第6話-c 独白

 暗い暗い闇の中からゆっくりと浮かび上がるような感覚があった。

 目覚めるとそこは自分のベッドだった。身動みじろぎをした瞬間に全身に痛みが走った。思わず呻き声が零れた。

 ふと横を見ると、クリシュナが椅子に腰かけて眠っている。

 なんとか町まで歩いて帰ってくることができたのは覚えている。夜中に突然傷だらけで帰ってきた僕を見つけたクリシュナが、とても驚いた顔で何かを言っているのが分かった。

 その後のことは思い出せない。

 起き上がろうとして、上半身に力を込めると、背中が激しく痛みベッドに倒れ込む。首と右手だけでゆっくりと自分の体を確認する。あちこちに包帯が巻かれていた。自分の状態をみて、よくもまぁ生きて帰ってこれたものだと自分で自分を褒めたくなった。それくらいひどい状態だった。
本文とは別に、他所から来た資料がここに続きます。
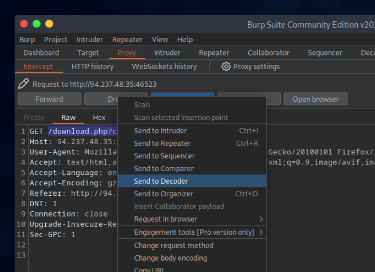Choose Send to Intruder option
Image resolution: width=375 pixels, height=272 pixels.
pos(160,131)
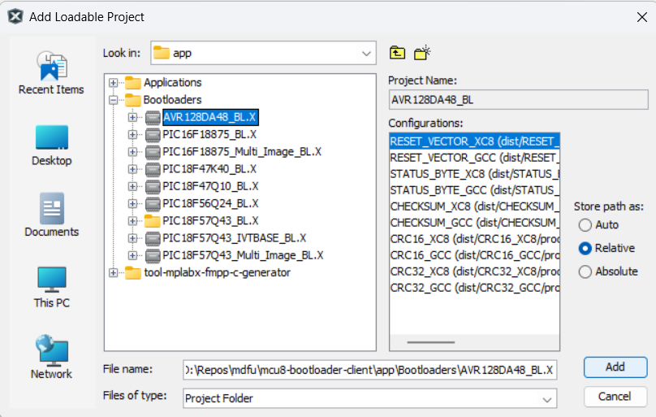
Task: Select CRC32_XC8 configuration entry
Action: click(x=474, y=271)
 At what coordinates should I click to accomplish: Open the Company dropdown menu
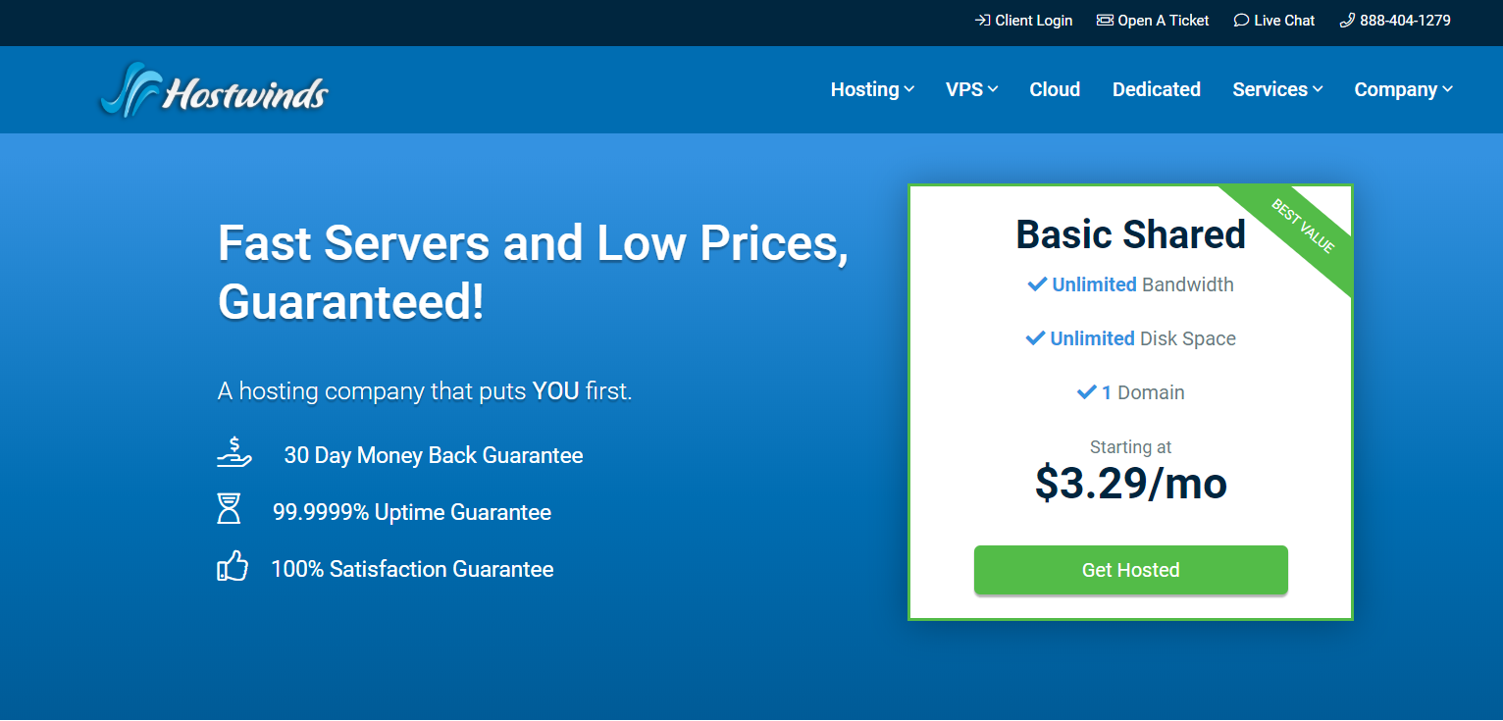1403,89
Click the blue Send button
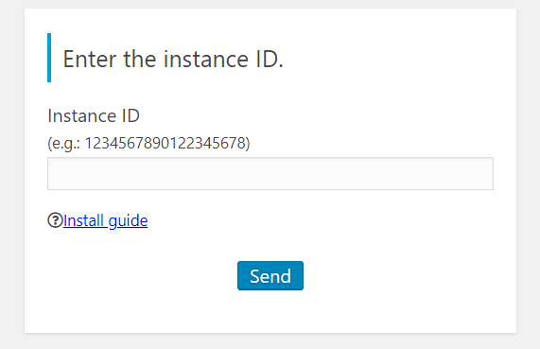 pos(270,275)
 椅子に腰掛けて眠るクリシュナが頑張ってくれたのだとわかる。

 感謝と申し訳なさで胸がいっぱいになった。

 本当に、よく生きていた。死んでもおかしくないケガだったし、死んでしまうかもしれないと覚悟はしていた。それでもやはり、こうして安全な場所で冷静になると、恐怖で全身が震えた。
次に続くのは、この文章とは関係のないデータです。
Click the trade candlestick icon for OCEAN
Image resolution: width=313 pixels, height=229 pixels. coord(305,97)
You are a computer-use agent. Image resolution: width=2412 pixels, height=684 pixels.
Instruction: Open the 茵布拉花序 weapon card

 恐れを振り払うように頭を振ると、きつく目を閉じた。

 知らぬ間に僕は眠りに落ちた。

 


 次に目覚めたとき、クリシュナはすっかり起き出していた。

 僕が目を覚ましたことを目ざとく見つけると、状態を細かく検分するように覗き込んできた。

 僕は声をかけようと口を開いたが、掠れた音とともに空気が吐き出された。クリシュナはすぐに手で僕を制すと、何も言うなと言うように首を振った。

「無理をするな。ひどい怪我だった。しばらくは動かないで寝ていた方がいい。」

 僕は言われたままに頷く。

「昨日の昼にアナンヤとその子供たちが血相を変えて町へ駆け込んできた。マガンに襲われたのだと言う。鋭い爪と牙を持っている。なんと言えば伝わるのか、とにかく巨大な生き物の名だ。普通の人間が森で遭遇して助かるような相手ではないのだ。だが三人が三人とも怪我もなく帰ってこれた。奇跡的なことだ。アナンヤは神のおかげだと言っていたが、私はそうは考えていない。」

 そう言って言葉を切ると自分をじっと見つめる。真実を探るように。

「お前がやってくれたのだろう?倒せたのか?」

 そう言って言葉を待つクリシュナに一つ頷いてみせると、顔を伏せてほっと息をついて、小さく無茶をする、と呟く声が聞こえた。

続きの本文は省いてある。